Laboratory tests

LABORATORY TESTS is a part of diagnostics which helps warning a patient about a possible threat to one’s health or detect an early diagnosis. Laboratory tests examine a patient’s body sample results fall within the normal range.

  • Clinical blood tests (general blood test, leucogram, ENG test, general urine test, urine microscopy, blood coagulation test, blood group test etc.) are such tests that provide information about the general condition of a patient, their organ condition, present or future diseases and other in other way unrecognisable changes.
  • Biochemical tests (electrolytes, lipidogram cholesterol test, glucose, glycosylated haemoglobin, liver function test, pancreas function test, kidney function test, iron test, plasma protein test, micro-element iodic preparation test, heavy metal blood test etc).
  • Cytology tests (exfoliative cytology, PAP smears) which examine individual cells and possible changes in them. This test looks at different smears, sheds from body surfaces, their form, size and structure is examined. Cytology tests allow detecting early changes and diagnosing malignant masses or any other pathological changes.

===============

Required work
1. In the text on laboratory tests, what do cytology tests examine?
2. From the text on laboratory tests, write out the part that opens with the words containing "LABORATORY TESTS is" and closes with "way unrecognisable changes.".
3. Continue the text on laboratory tests from the point where it stops.
The lines after this point are separate material and have no connection to the text on laboratory tests.

Collected data
===============

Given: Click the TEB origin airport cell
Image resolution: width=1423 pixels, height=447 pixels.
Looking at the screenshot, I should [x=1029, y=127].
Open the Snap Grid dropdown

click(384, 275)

===============

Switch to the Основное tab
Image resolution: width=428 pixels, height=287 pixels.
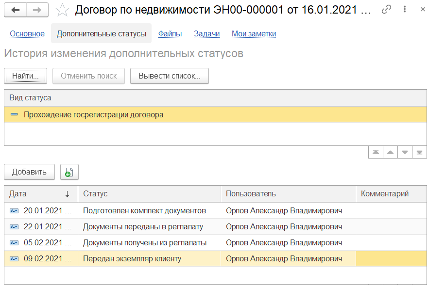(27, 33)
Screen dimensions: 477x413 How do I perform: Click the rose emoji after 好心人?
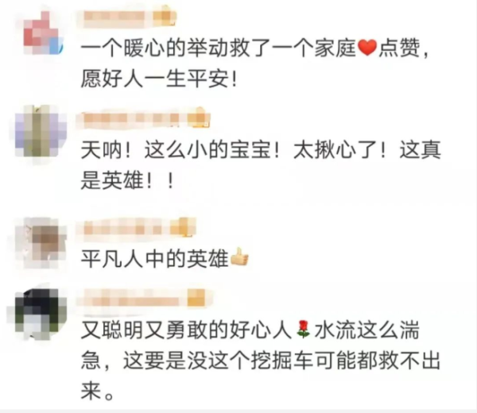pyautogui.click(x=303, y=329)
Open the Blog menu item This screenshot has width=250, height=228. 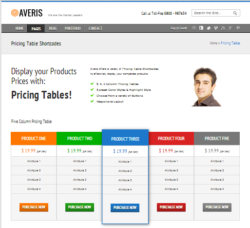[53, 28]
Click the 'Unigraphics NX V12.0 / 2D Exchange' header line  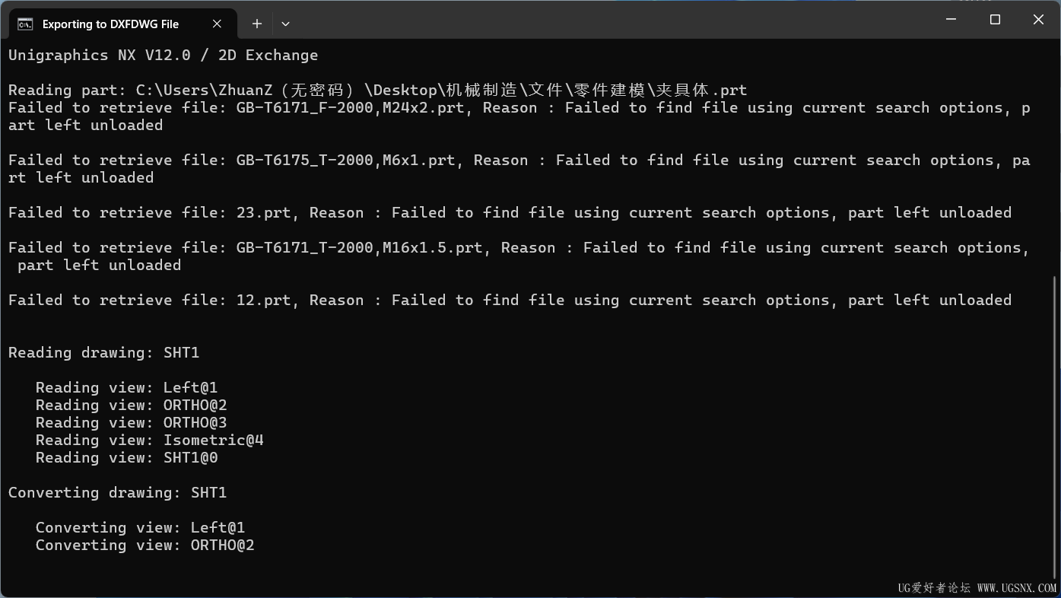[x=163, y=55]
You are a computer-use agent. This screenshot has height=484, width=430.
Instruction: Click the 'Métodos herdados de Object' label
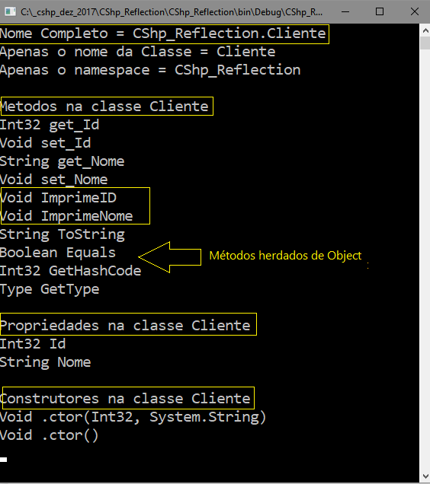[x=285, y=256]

===============

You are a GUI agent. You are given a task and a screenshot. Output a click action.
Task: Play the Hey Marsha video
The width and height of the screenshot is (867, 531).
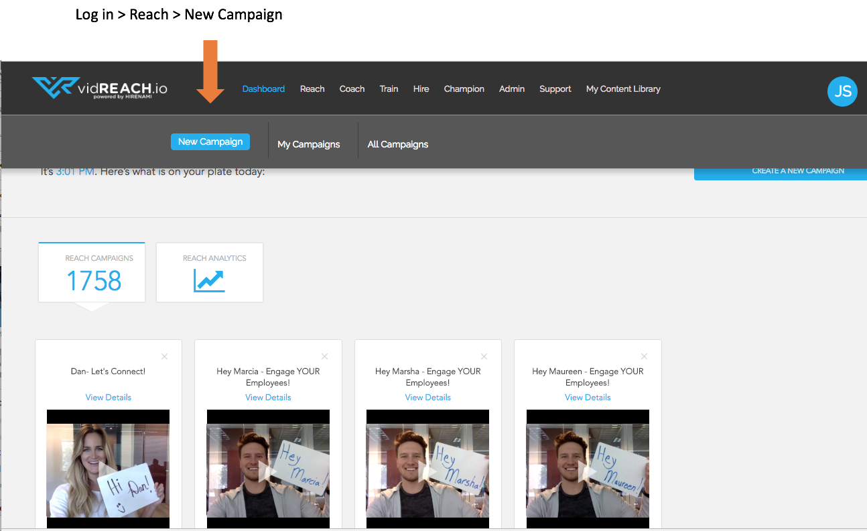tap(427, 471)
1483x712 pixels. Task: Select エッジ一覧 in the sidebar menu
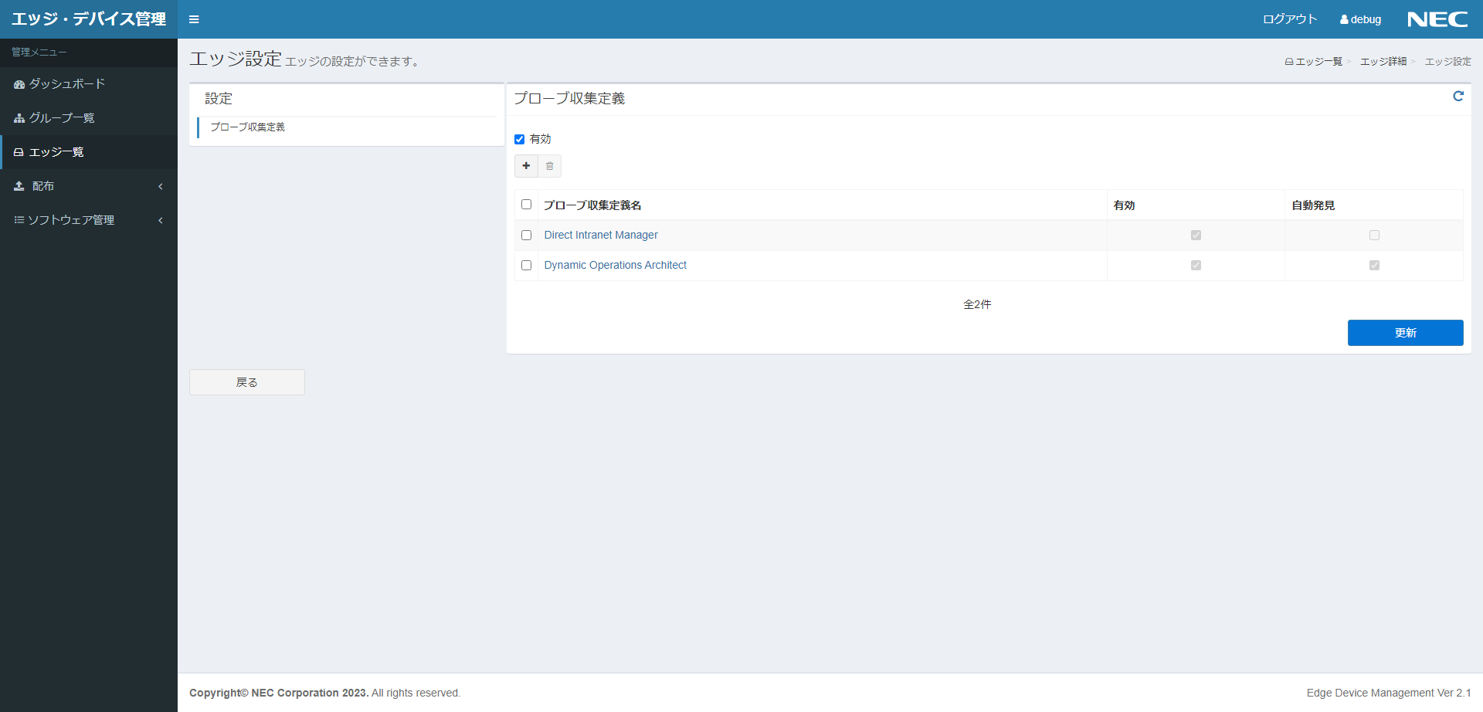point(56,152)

===============

Answers by task
1. Individual cells and possible changes in them.

2.
LABORATORY TESTS is a part of diagnostics which helps warning a patient about a possible threat to one’s health or detect an early diagnosis. Laboratory tests examine a patient’s body sample results fall within the normal range.

  • Clinical blood tests (general blood test, leucogram, ENG test, general urine test, urine microscopy, blood coagulation test, blood group test etc.) are such tests that provide information about the general condition of a patient, their organ condition, present or future diseases and other in other way unrecognisable changes.

3.
  • Genetic testing (Y chromosome, biological paternity test, DNA tests, genetic diseases) helps detecting changes happening in chromosomes, genes or protein, which allows finding out possible diseases and the possible risk of them, as well as determining DNA testing for relationship.
  • Hormone testing (thyroid test, sex and other hormones) detects changes in hormones.
  • Tumour markers test show whether there are any tumour markers in blood. In case of tumour, cancer cells produce tumour markers, meaning that high tumour markers can be a sign of cancer.
  • Immunology test (antibodies or antigen test) identifies antibodies, commonly these are proteins that are made by a type o white blood cell in response to a foreign substance in the body. This test will help determining what allergies a patient might have.